The Black Ball Racket

NO WRITER ATTRIBUTED

Illustrations for "The Circle of Seven" are by Stuart A. Pizer '66, a staff member of the Harvard Lampoon.

A few inveterate Crimson readers will recall with nostalgia H. Lewiss's chilling serial "The Circle of Seven," the first five episodes of which appeared in these pages during the spring of 1962. Mr. Lewiss's accidental death in an avalanche on Die Jungfrau brought the series to an untimely (and most unfinished) end. Now, at last, the Crimson is able to publish the entire story, for the late author's younger brother, C. Lewiss, a graduate student in Mineralogy, has completed the manuscript and kindly made available a final version of this mystery masterpiece. Episodes of "The Circle of Seven" will appear irregularly in issues of the Crimson.
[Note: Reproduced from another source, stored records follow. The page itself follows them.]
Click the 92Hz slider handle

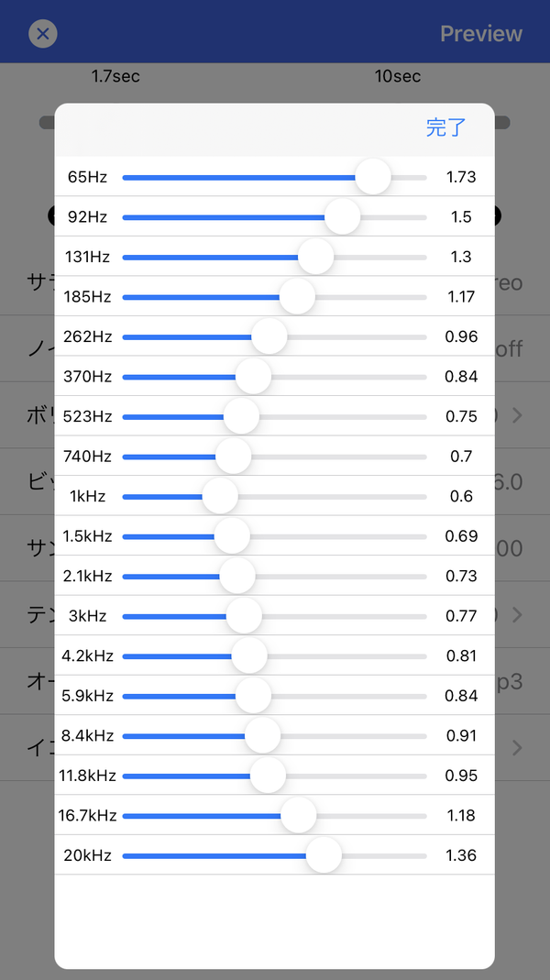pos(343,217)
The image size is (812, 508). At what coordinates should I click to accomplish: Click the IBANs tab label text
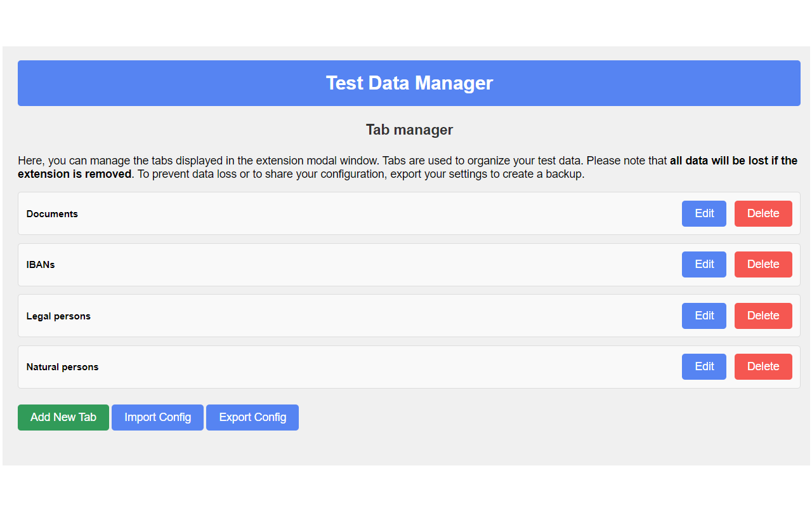coord(40,264)
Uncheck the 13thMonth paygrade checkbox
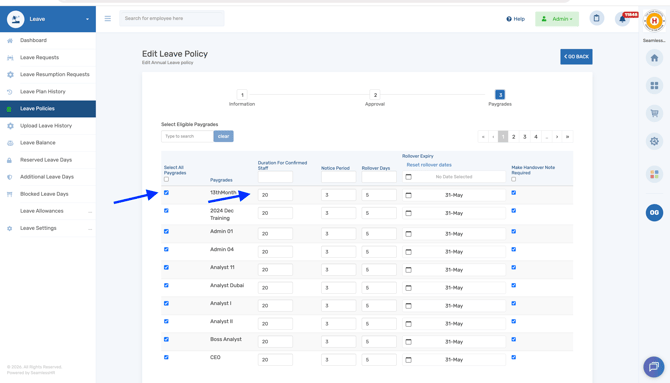 pos(166,193)
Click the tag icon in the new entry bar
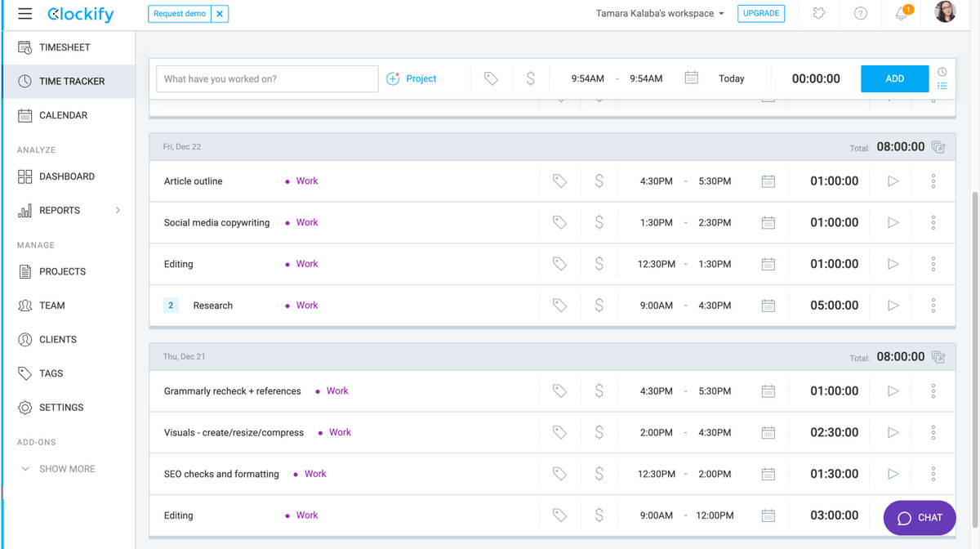The image size is (980, 549). coord(491,78)
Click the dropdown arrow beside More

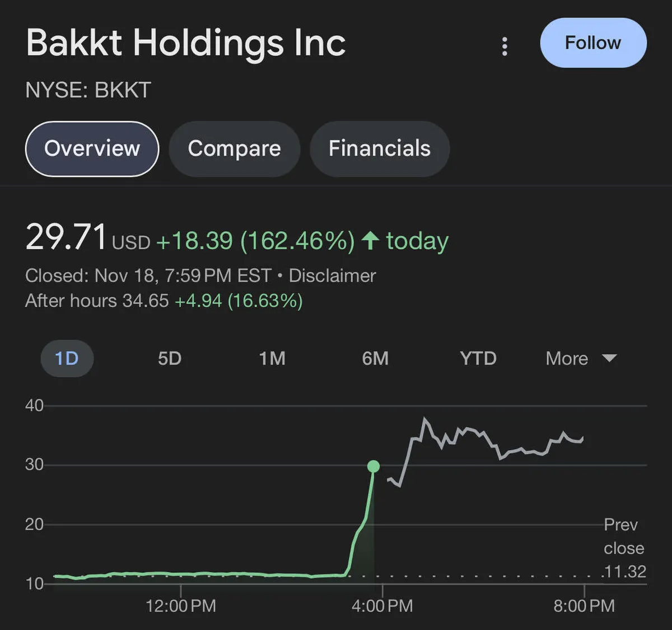[609, 358]
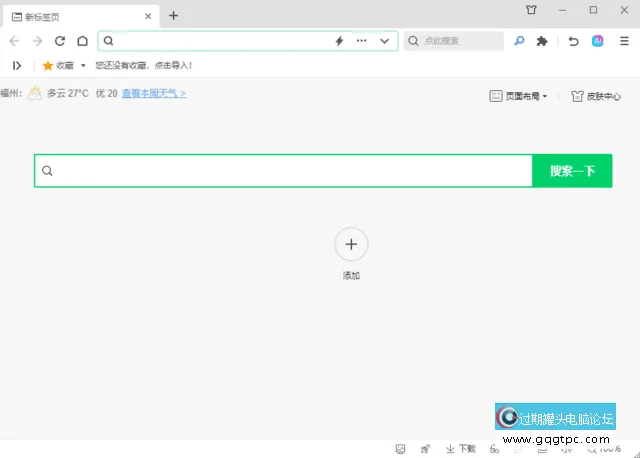Open the 页面布局 dropdown

point(518,96)
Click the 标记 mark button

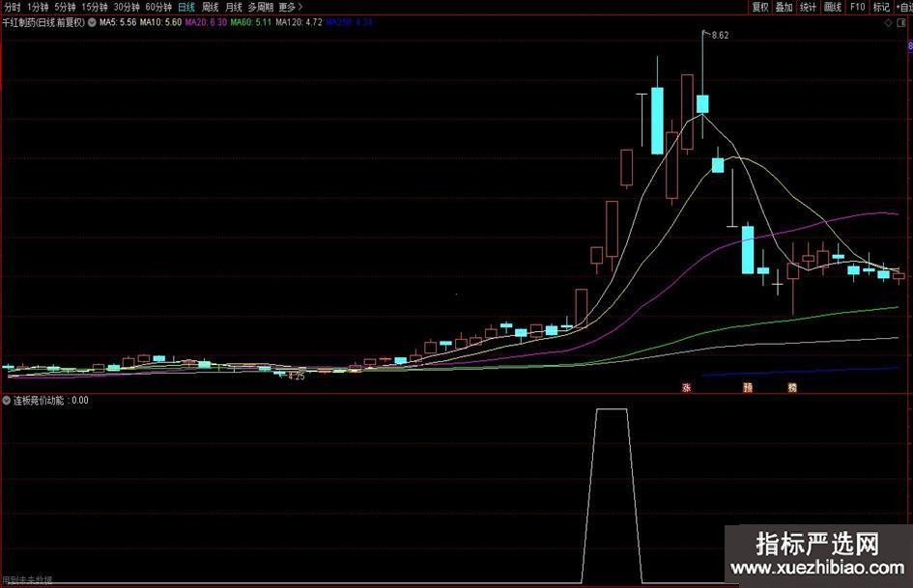pos(880,7)
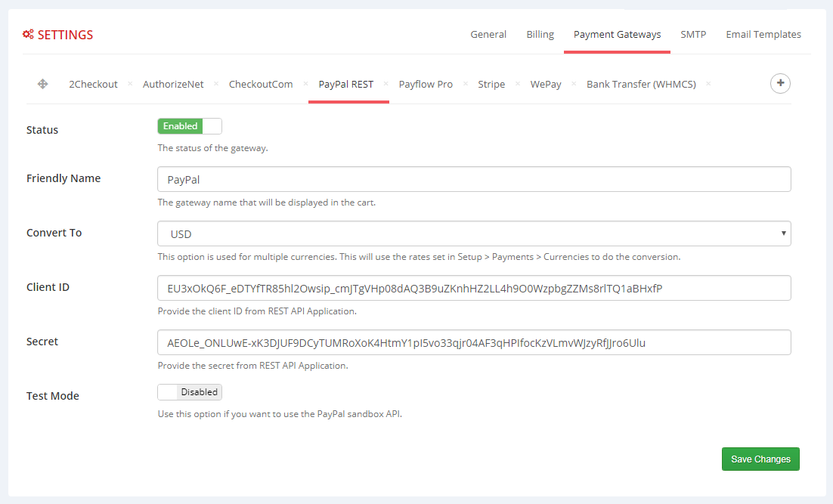The width and height of the screenshot is (833, 504).
Task: Enable Test Mode for PayPal sandbox
Action: click(189, 391)
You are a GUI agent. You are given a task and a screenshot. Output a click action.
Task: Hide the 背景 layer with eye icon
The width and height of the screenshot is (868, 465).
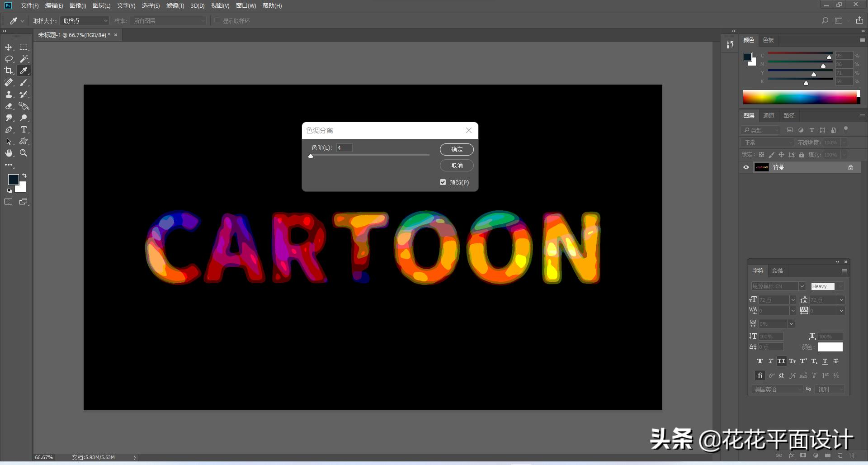tap(746, 167)
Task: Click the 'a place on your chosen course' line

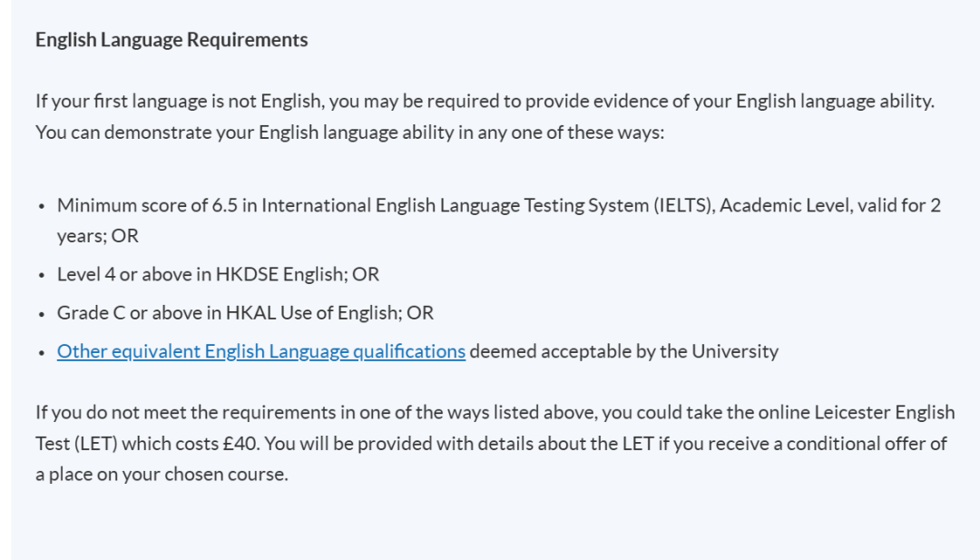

A warm April wind played softly through the sandy hair of Biff Bundie, as he walked briskly under the bridge connecting Houghton and Widener libraries on the first day of his new assignment as University undercover agent. A broad smile played brightly across his face, and he was whistling, for everything seemed as sunny as the day.

He had recently exposed an undergraduate counterfeiting ring so successfully, that the Chief had promoted him to special plain-clothes man, a position created just for Biff. Now as he strolled along, disguised as Kevin Stoddard Heath '61, a third year graduate student in English, he eyed everything around him as if it might bear close inspection.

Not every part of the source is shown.